===== Texto de origem
Grass by Norm La Coe


cansada de viver de encontro ao vento nos tempos que estes tempos me trouxeram

voei direita ao dia que fechava com a pressa de quem tem alguém à espera

a tropeçar nos pés da luta inglória de ter de contar histórias que não sou

à beira de ser morte cá por dentro com fúria de ciclone ainda por fora

à beira de ser vida violenta com a morte a querer fechar-me a última saída

à beira de... à beira de...


- que é que eu dizia? chegaste meu amor. respiro agora.

não não é vendaval, é maresia. não é morte nem vida é gargalhar!

o que parecia ser engolir vento era a força do teu respirar

a entrar em correria no meu centro.

20/10/2007

intervalo

image by emiotic

palavras-rio


down-the-river by Aaron Rayburn


descendo rios. saltando rio em rio

adormentei a dor das palavras guardadas

deitei sangue da alma. avermelhei a água

nada passa se não for resolvido

e as sangrias já estão ultrapassadas

na arte benfaseja de curar


vivi mares na idade dos lagos

mais tarde afundei poços. fui atirada lá

as palavras palpitavam-me as veias

não era dentro a mim o seu lugar

nem libertado o sangue elas saíam

colavam-se-me às células do cérebro


as palavras querem ser pronunciadas

alivio as que se libertaram

sofro as que insistem em não me abandonar

as palavras que a ti nunca direi

navegam rios comigo e alastrarão no mar

acabarão nas praias como história

como história. não como mais histórias

image by Santiago Caama



as palavras ganharam vida própria

são elas rios agora a transbordar.


animais de águas turvas

na rua havia sol. o café tinha de ser lá fora ela não o tomava e no quase vazio da casa não o vi. aliás prefiro bica.
fui ao café da esquina. falei dela. que não a têm visto. a senhora daqui só leva sumos e água das pedras, bolos só muito raramente - o dono - diz que o açucar ás vezes lhe faz falta e depois a enjoa - e lá se foi a atender cliente. pego à toa mais uma folha de caderno quadriculado A4. tanto se me dá a ordem dos dias desornedados que viveu. quero é ler.



no Verão há quase sempre um pouco mais de paz. pelo menos até hoje. com a filharada toda, os meus os teus e os nossos, a entrar e a sair na alegria da quinta ou nas idas para a praia, sem aquele casarão a promover distãncias, ele deixa o álcool-depressão e, nada sóis.

com a mãe ausente e a não poder augurar futuros abaixo de sinistros e os filhos a dormir o sono justo da correria à solta, sentados em volta da lareira apagada, claro, mas mesmo assim ainda aconchegante, surge o inesperado da boca do meu homem:
- hoje tive um convite mais que estranho, já lhe disse?
==========
● **Objetivo 1**: Transcreva sem mudar nada o trecho do texto de origem que vai de "como história. não" a "aliás prefiro bica.".
● **Objetivo 2**: No texto de origem, segundo o dono do café da esquina, o que a senhora costuma levar de lá?
● **Objetivo 3**: Continue a história da conversa junto à lareira, no texto de origem, a partir da pergunta do homem.
===== Dados brutos
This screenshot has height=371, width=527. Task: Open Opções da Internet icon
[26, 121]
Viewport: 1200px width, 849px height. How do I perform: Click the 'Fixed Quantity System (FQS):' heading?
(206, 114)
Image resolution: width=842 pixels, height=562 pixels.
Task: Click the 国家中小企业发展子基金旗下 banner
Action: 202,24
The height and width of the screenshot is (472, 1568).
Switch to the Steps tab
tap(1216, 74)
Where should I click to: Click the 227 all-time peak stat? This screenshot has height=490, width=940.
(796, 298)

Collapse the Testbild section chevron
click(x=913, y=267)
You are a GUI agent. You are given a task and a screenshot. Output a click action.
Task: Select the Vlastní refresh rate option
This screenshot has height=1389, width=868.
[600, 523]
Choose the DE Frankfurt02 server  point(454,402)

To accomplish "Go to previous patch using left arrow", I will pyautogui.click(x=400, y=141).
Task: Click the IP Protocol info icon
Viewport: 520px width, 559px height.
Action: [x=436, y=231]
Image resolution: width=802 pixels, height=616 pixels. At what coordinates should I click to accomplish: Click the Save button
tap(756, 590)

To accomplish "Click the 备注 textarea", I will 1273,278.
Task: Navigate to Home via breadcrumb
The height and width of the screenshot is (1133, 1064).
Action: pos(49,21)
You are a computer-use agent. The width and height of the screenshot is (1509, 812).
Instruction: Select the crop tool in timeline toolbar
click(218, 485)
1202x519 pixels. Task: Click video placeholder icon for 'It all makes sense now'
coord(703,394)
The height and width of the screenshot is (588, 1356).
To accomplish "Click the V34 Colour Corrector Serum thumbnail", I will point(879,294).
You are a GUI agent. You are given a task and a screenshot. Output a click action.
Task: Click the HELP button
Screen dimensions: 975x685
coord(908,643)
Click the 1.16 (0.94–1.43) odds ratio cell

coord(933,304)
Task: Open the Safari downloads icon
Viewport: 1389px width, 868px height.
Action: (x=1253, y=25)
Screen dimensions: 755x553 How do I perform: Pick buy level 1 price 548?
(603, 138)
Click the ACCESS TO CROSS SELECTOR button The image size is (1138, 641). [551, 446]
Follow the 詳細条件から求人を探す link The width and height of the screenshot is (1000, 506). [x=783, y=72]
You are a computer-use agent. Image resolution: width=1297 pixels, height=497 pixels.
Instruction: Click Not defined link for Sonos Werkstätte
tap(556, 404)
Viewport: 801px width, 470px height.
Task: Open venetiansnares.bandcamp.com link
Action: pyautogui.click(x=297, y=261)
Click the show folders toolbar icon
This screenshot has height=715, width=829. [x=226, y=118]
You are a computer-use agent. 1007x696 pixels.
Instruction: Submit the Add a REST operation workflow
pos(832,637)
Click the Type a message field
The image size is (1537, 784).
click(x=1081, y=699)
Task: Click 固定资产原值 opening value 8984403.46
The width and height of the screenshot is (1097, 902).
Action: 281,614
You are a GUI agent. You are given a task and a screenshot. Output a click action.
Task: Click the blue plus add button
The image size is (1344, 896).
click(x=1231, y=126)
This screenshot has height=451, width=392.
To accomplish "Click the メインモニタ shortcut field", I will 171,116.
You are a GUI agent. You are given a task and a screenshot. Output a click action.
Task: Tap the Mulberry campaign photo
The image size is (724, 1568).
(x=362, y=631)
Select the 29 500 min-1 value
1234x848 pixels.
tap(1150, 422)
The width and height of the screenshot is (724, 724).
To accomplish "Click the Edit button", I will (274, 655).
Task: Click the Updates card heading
==========
● **Resultado 1**:
como história. não como mais histórias

image by Santiago Caama



as palavras ganharam vida própria

são elas rios agora a transbordar.


animais de águas turvas

na rua havia sol. o café tinha de ser lá fora ela não o tomava e no quase vazio da casa não o vi. aliás prefiro bica.

● **Resultado 2**: Sumos e água das pedras; bolos, só muito raramente.

● **Resultado 3**:
- não.
não fiz perguntas. com ele bastava sempre só esperar. não nos mentíamos. amantes, embriaguez, de tudo ele acabaria (e acabou) sempre por me falar. era o seu jeito de ser casado comigo.
- estava eu no emprego quando a sua irmã me ligou a propor um almoço em casa dela. fiquei quase de cócoras de pasmo, pois se aos dois juntos ela nunca convida... porquê agora consigo aqui na quinta?
que era para eu não me sentir sozinho apressou-se a dizer. não fosse ela um carro de assalto, como você lhe chama e eu pensaria que me queria...
- engatar? e porque não? você é meu, é célebre e tem nome sonante. além de ser um espanto de homem, mas isso não sei se cabe na avaliação dela. porque não?
- bem, ela é sua irmã...
- pois. cada um nasce com o seu calvário. oiça amor , ela é bicho que caça em águas pantanosas e nem que eu desgastasse a mente e espremesse as meninges até as rebentar a conseguiria entender mais do que já disse. deu-lhe corda quando ia lá a casa agora...

- que é que quer ela fazia-me rir e ... é sua irmã.

- também o Abel e Caim eram...

não pensei mais naquilo até lhe encontrar o caderno onde isto ficou escrito "por causa dos outros também"*. tínhamos muito amor à nossa espera durante o sono doce das crianças.
mais tarde apercebi-me dos riscos de menosprezar um animal de sangue frio. mas nunca é tarde demais senão depois da morte e mesmo assim, depois da morte, sei eu lá.



*José de Almada Negreiros

19/10/2007

milagre em Fátima...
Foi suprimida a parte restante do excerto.